The great divide in climate-change public opinion (and politics) is *not* whether climate is changing, but what's causing that. In a recent synthesis of 35 surveys (about 28,000 interviews) we found a majority (around 54% nationwide) believe climate is changing, caused mainly by human activities; but 35% or so believe it is changing, due mainly to natural forces. People holding those two "pro-change" views are starkly divided politically and ideologically, and of course the two beliefs suggest quite different things not only about mitigation (greenhouse gases etc.) but about whether we should be adapting to directional change, or alternatively random variation, cycles, the coming ice age and so forth.

The paper (in PLOS ONE, not paywalled) is at the URL below.

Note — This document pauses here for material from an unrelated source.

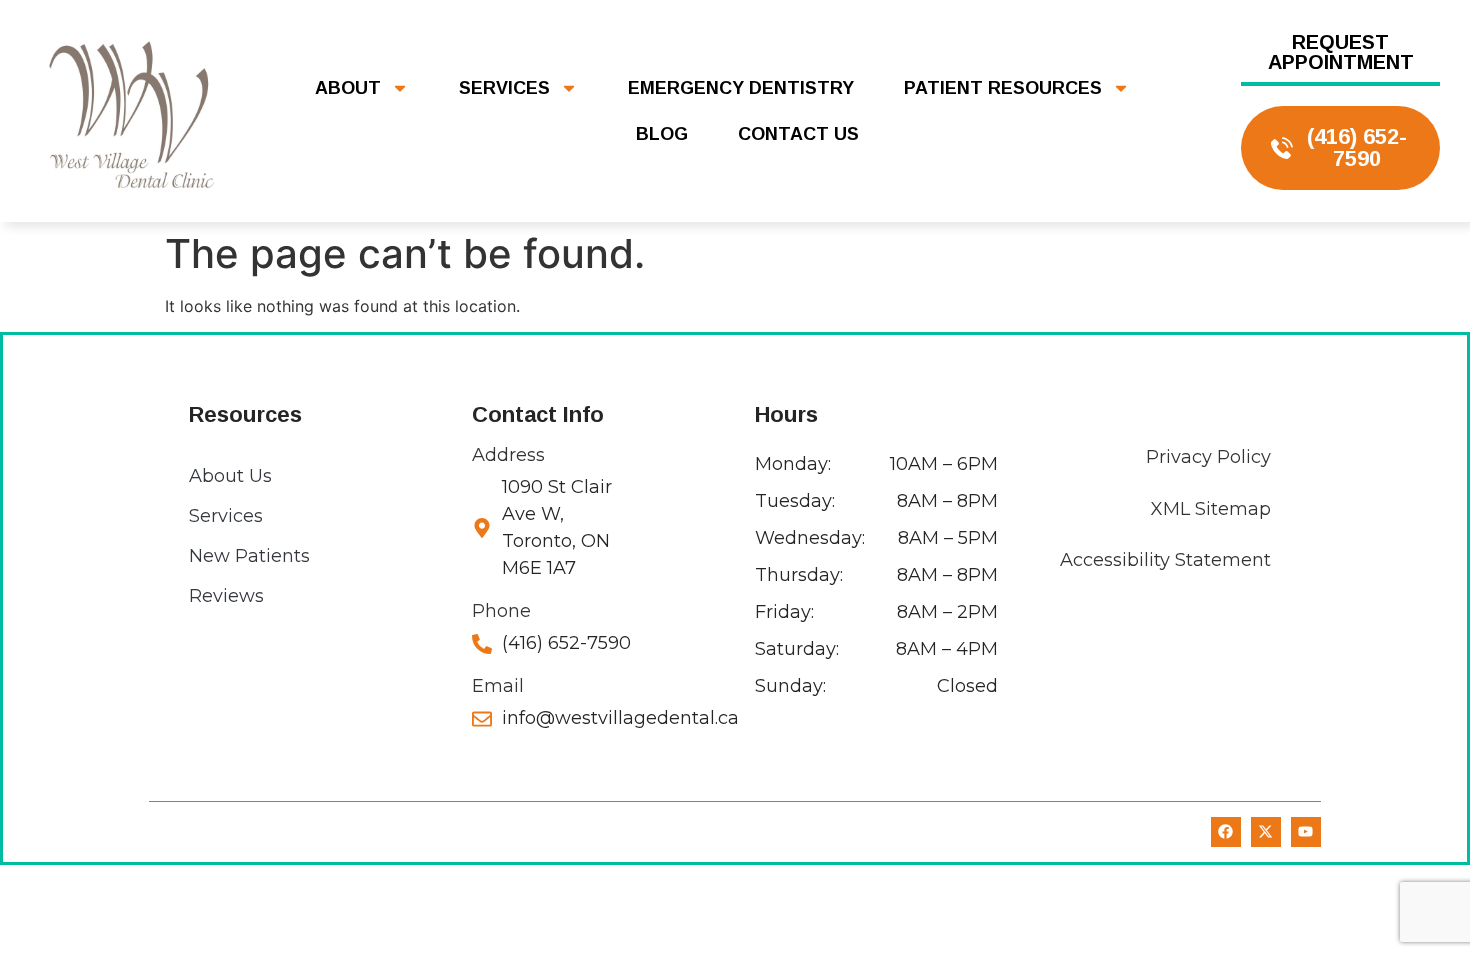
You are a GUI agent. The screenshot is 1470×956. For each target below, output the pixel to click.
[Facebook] (1226, 832)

Asking about climate change without specifying a cause amounts to mushing together the first two bars in each sub-plot of Figure 1.

http://journals.plos.org/plosone/article?id=10.1371/journal.pone.0138208

Blogger profile said...

" The great divide in climate-change public opinion (and politics) is *not* whether climate is changing, but what's causing that. "

No it isn't.

Those who don't believe it's man-made almost overwhelmingly doesn't think it's something we should do anything about.

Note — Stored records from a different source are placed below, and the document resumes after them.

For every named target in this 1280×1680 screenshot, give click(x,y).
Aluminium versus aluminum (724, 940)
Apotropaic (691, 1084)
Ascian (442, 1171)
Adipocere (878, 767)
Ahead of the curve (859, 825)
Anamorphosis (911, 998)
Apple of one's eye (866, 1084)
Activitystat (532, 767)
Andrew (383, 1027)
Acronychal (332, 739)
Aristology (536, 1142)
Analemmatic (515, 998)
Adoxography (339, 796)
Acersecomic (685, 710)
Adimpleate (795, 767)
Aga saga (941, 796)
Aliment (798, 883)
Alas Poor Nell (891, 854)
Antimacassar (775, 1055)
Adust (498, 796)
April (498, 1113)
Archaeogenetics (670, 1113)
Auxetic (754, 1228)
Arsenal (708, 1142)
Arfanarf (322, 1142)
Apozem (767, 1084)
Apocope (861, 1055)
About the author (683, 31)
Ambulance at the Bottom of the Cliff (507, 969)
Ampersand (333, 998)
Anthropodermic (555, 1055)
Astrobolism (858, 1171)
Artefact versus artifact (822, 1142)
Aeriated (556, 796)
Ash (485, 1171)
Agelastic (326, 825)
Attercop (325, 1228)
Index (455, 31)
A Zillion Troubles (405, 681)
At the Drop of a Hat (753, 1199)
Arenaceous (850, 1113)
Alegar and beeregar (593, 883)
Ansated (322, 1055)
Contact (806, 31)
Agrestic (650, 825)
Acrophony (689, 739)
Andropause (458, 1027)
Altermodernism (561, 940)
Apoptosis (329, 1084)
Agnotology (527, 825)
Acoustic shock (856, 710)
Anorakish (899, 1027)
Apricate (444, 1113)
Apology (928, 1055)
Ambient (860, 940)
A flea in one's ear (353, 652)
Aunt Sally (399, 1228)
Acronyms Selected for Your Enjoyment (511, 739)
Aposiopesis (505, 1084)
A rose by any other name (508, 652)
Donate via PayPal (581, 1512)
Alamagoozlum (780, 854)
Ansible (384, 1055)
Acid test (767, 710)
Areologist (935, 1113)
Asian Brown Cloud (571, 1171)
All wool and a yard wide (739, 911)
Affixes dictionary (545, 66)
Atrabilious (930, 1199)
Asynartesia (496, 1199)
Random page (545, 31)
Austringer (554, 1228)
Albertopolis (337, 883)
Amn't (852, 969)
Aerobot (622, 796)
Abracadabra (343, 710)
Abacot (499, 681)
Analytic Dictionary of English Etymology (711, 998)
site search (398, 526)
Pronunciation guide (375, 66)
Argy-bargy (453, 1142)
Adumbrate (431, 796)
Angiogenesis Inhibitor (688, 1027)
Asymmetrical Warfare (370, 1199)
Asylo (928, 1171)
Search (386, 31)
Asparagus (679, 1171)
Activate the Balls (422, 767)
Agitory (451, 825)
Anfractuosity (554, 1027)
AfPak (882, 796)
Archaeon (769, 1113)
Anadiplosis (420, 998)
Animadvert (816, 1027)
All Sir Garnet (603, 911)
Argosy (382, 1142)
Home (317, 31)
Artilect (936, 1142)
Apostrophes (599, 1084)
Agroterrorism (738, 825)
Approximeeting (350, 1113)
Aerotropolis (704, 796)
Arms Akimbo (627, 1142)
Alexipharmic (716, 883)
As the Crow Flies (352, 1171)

The only ones who think it isn't man made are the ones who "believe" that because of the actions that need to be taken, NOT because there's evidence for it being natural, or meaningful evidence of it not being man-caused.

"but 35% or so believe it is changing, due mainly to natural forces"

Because then they don't have to change what they do. Companies can continue to drill for oil, they can still drive their petrol cars, they can pretend they are not at all at fault, the government won't "interfere" with businesses making money.

Brian said...

L Hamilton - thanks for posting that link to your paper! I'll have to read it carefully, I just skimmed parts of it now.

It's depressing that Republican denialism infects even those with post-grad education - I was hoping it would be different for the most educated. I wonder you'd finally see an uptick if it was broken down further, say Republicans with a science PhD.

My SWAG is that the public thinks mushily about climate change, and those that acknowledge change but think it's natural are more likely to support policies to reduce emissions than those who deny the climate is warming. That would be interesting to test.

I agree that whether warming is human-caused is the key issue for public support. In defense of the poll I blogged about, they said they would be polling about that issue specifically as well.

L Hamilton said...

It's depressing that Republican denialism infects even those with post-grad education - I was hoping it would be different for the most educated. I wonder you'd finally see an uptick if it was broken down further, say Republicans with a science PhD.

I was surprised the first time I saw that right-opening megaphone shape in graphs of climate concern as a function of education*ideology, in this 2008 paper (paywalled, unfortunately)
http://instaar.colorado.edu/aaar/journal_issues/abstract.php?id=2601

But the reviewers were even more (unhappily) surprised and asked for all sorts of additional tests, such as looking for science PhD's. There aren't that many science PhD's in a general-public sample of a few thousand people, and among the few we do find, most are not the kind of science PhD's that NSF reviewers are picturing as they look at the people around them. But anyway, the *negative* effect of education on climate concern among the most conservative is a quite robust finding, right up to the (all-fields) doctoral level. Whether it still holds if you specified particular disciplines is a question for a different kind of survey.